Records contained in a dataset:
****************************************

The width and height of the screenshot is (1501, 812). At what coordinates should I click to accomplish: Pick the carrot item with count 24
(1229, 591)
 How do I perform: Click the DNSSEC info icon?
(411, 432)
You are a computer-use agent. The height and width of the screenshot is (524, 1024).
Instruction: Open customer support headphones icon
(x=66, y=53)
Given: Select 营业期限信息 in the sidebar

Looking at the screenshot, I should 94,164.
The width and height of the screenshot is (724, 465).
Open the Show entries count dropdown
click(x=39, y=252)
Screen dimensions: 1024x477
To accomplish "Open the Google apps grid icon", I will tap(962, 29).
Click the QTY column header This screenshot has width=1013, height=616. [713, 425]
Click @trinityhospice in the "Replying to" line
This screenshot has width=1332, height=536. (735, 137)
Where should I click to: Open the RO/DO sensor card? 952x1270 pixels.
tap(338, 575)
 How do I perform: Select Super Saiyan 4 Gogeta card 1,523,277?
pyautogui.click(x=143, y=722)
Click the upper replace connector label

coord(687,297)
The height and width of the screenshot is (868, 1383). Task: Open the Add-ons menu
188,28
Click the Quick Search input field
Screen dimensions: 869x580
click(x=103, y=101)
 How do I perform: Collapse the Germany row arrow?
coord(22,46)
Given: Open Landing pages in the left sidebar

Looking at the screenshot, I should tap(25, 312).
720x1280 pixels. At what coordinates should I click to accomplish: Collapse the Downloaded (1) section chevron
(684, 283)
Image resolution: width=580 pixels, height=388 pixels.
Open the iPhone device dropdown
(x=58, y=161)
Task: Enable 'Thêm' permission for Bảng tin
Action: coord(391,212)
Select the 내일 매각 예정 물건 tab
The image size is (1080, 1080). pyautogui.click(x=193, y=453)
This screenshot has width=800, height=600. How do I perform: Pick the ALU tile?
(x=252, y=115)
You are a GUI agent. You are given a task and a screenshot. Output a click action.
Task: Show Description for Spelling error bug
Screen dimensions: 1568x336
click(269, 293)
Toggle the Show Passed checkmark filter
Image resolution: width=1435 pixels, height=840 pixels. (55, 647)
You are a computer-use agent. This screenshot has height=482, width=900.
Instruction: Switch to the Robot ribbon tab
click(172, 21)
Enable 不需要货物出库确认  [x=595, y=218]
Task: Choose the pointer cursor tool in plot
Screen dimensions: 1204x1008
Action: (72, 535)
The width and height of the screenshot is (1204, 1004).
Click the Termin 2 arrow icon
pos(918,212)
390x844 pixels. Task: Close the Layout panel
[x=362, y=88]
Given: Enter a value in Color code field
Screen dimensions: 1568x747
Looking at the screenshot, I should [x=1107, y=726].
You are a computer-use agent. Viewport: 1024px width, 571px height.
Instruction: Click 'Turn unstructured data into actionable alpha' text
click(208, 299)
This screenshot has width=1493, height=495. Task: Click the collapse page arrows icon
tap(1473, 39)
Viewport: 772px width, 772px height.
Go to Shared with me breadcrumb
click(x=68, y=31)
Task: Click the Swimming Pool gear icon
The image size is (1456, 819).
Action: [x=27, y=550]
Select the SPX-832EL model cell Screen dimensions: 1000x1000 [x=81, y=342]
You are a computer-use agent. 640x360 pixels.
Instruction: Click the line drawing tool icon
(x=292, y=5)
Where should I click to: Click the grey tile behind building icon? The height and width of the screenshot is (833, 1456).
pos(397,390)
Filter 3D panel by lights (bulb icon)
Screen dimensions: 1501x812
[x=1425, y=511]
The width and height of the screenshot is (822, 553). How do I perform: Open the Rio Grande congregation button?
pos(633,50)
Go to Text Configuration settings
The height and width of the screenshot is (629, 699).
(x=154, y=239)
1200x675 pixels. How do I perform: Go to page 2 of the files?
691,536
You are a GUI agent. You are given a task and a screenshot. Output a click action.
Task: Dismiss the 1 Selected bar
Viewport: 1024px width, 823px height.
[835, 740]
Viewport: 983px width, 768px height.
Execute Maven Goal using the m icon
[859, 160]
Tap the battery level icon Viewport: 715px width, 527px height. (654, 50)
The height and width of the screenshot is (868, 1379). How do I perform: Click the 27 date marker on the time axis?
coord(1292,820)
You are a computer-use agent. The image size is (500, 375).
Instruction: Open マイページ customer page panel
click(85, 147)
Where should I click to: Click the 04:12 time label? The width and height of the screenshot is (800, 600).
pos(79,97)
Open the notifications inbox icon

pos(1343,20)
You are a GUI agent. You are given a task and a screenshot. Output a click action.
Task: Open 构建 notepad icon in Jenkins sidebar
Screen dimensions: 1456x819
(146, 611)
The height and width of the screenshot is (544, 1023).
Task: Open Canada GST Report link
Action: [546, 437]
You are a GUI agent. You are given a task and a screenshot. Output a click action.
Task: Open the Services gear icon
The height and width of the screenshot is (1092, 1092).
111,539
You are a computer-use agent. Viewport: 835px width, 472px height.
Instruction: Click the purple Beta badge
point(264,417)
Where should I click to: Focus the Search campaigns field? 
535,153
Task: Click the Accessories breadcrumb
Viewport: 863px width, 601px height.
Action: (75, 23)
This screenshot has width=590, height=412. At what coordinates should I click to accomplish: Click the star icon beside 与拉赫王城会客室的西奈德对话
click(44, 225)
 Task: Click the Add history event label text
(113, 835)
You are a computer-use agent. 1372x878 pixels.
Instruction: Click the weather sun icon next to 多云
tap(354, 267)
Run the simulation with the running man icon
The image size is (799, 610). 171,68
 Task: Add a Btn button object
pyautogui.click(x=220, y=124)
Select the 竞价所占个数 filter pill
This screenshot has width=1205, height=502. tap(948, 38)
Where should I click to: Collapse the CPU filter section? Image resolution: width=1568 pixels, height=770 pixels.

****************************************

Brief: Every line of the data that includes the word "gear" should be copied.

Task answer:
Task: Click the Swimming Pool gear icon
Task: Open the Services gear icon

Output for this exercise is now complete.